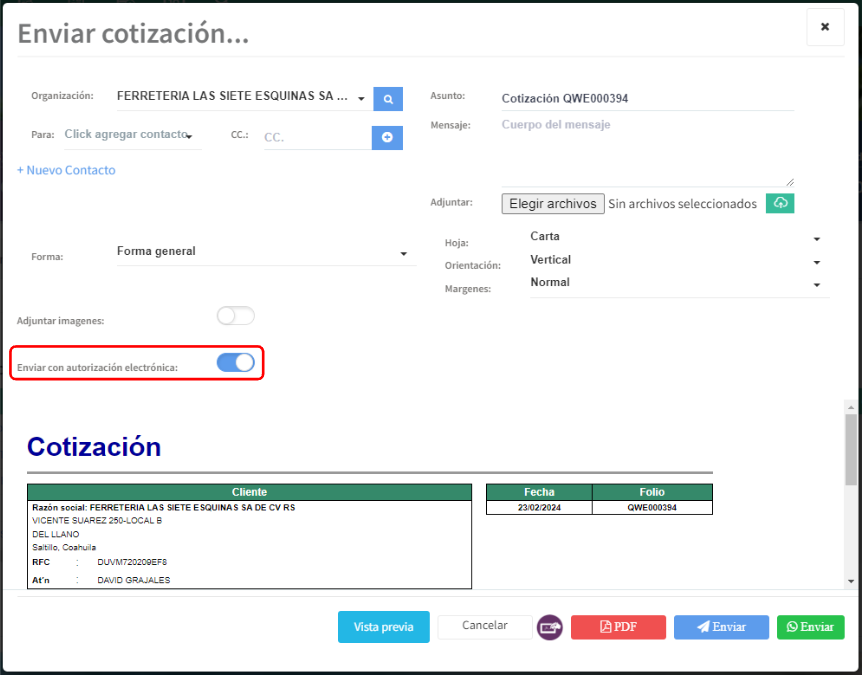Click the green cloud upload icon
862x675 pixels.
pos(780,203)
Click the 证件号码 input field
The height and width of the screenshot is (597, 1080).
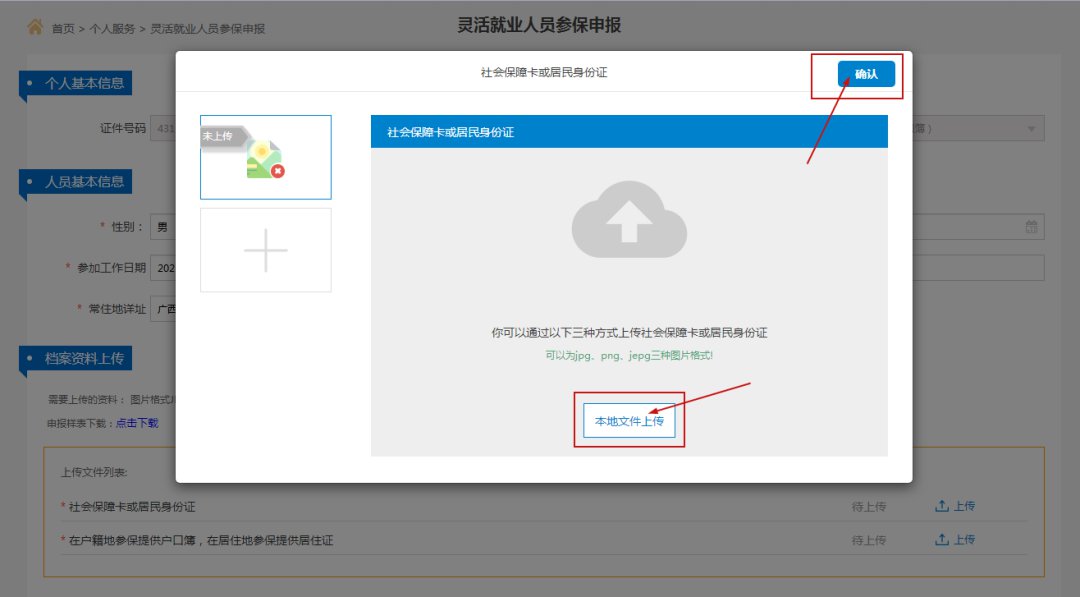[163, 129]
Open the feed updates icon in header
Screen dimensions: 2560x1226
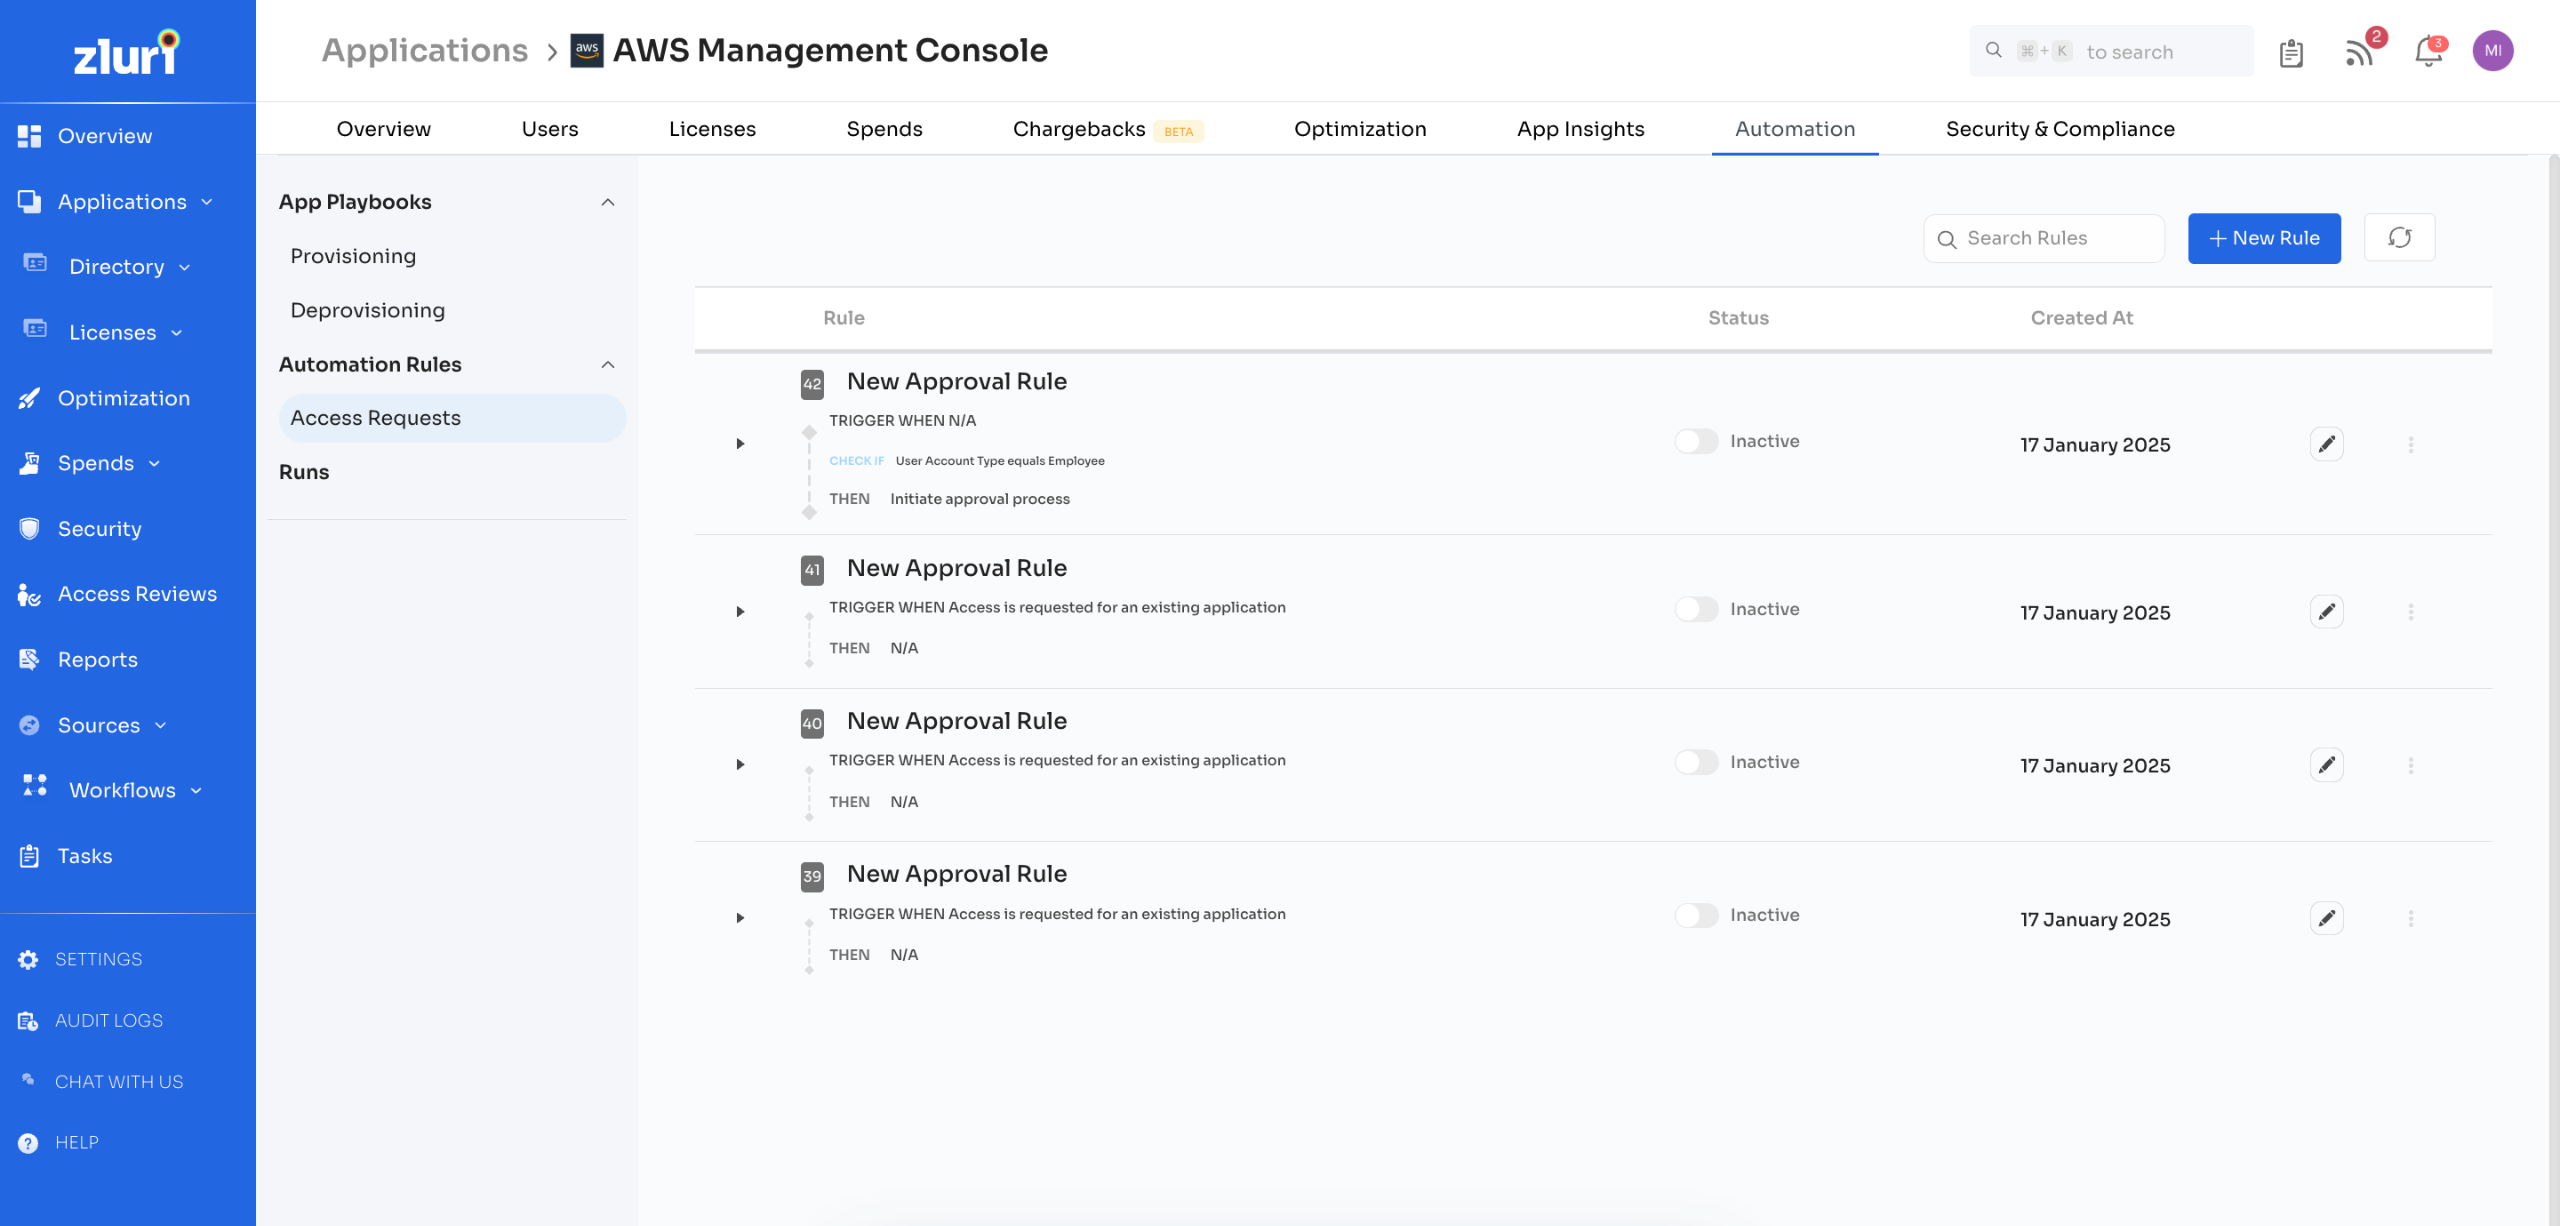click(x=2360, y=52)
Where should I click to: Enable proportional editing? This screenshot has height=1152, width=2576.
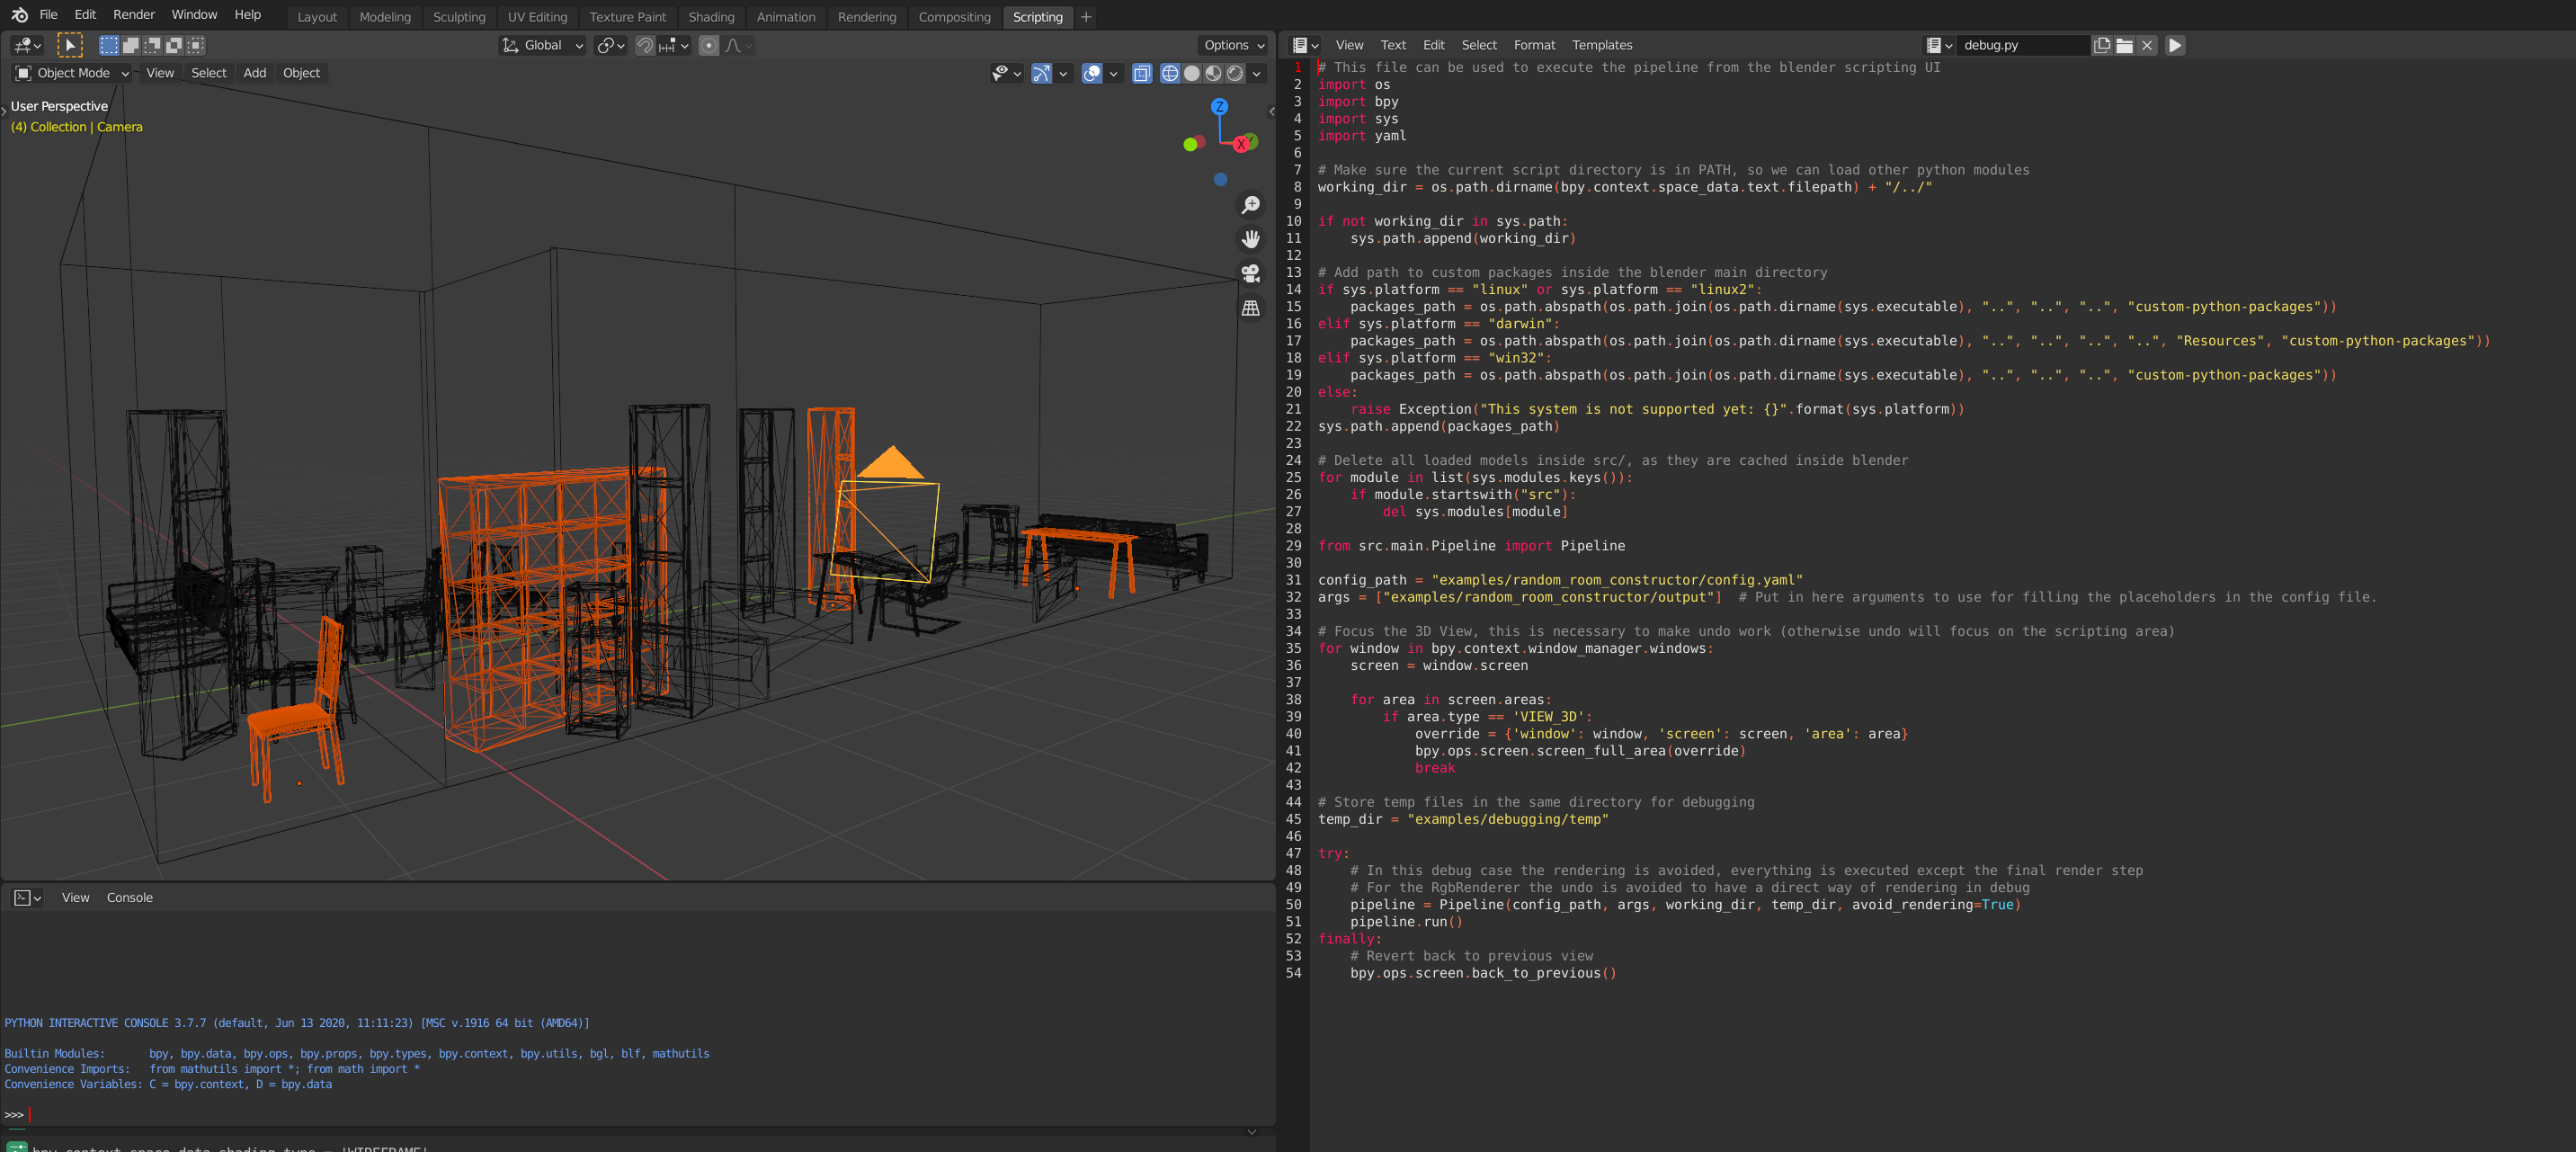[708, 45]
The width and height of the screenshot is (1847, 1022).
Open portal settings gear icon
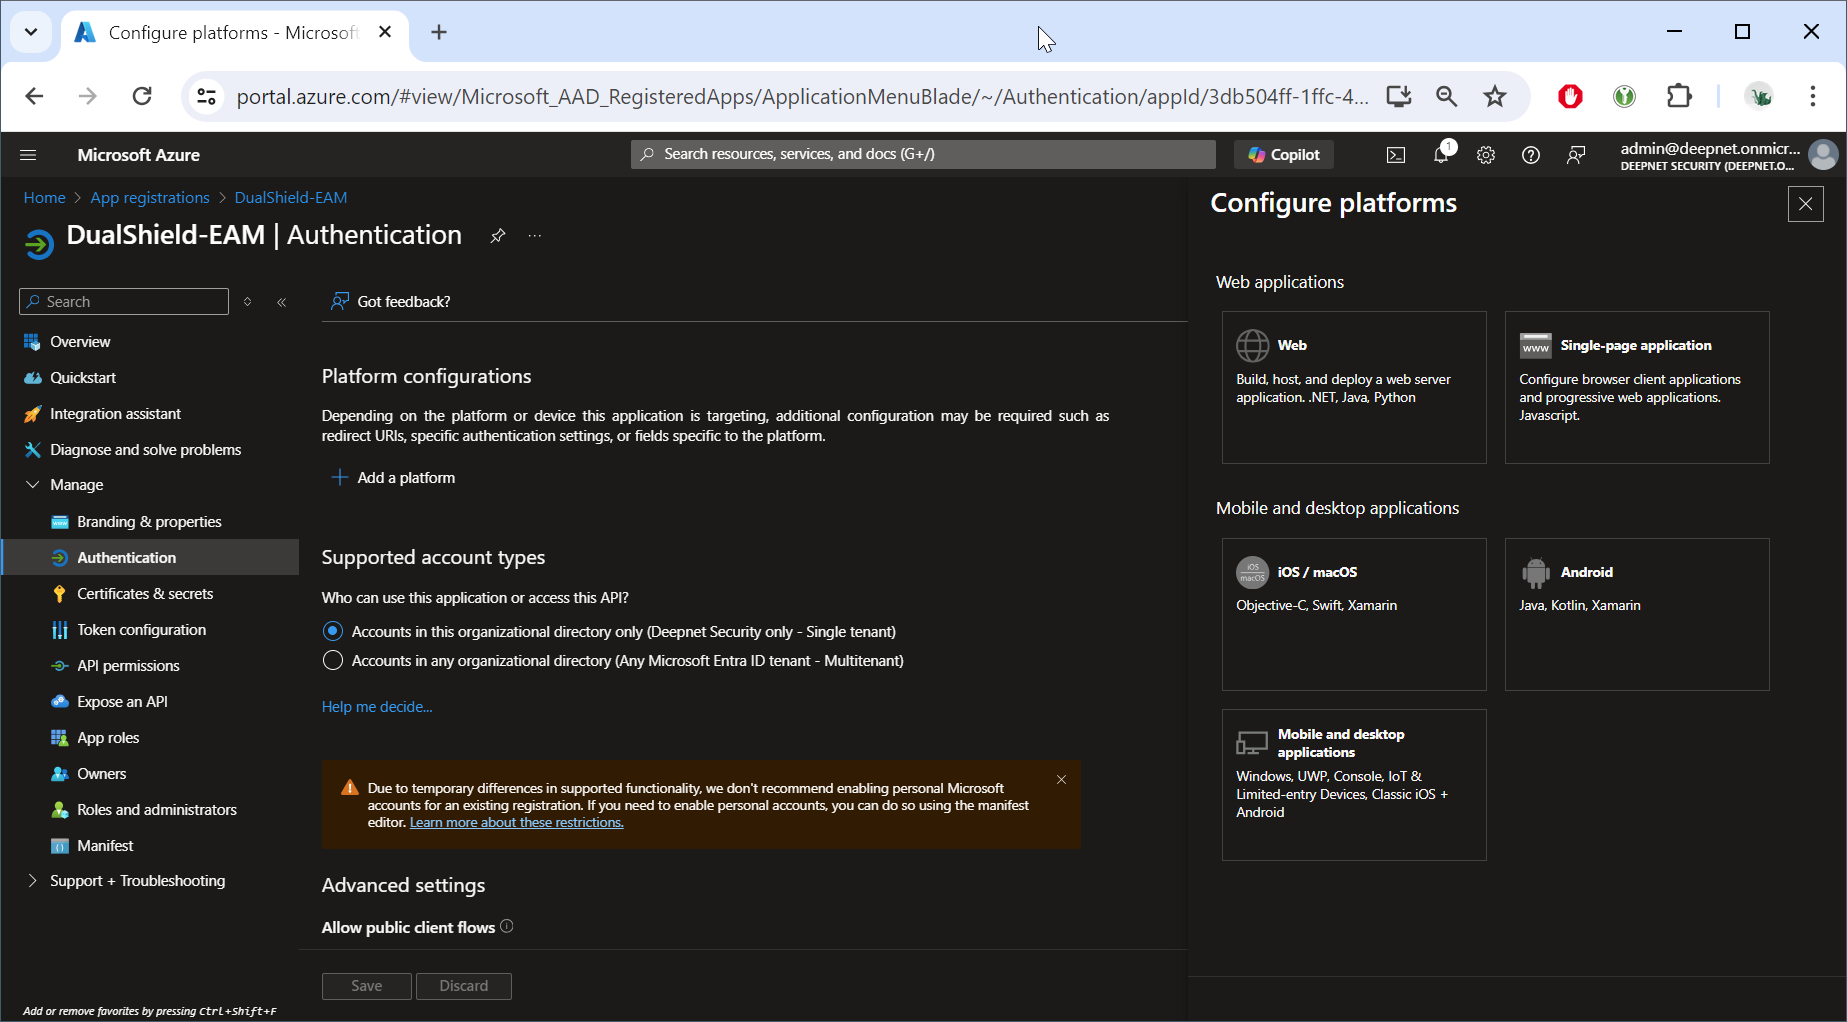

========

Exercise goal
Tally the lines of the data above that contain the string "screenshot", with case counting, and give only the number.

Problem solution
3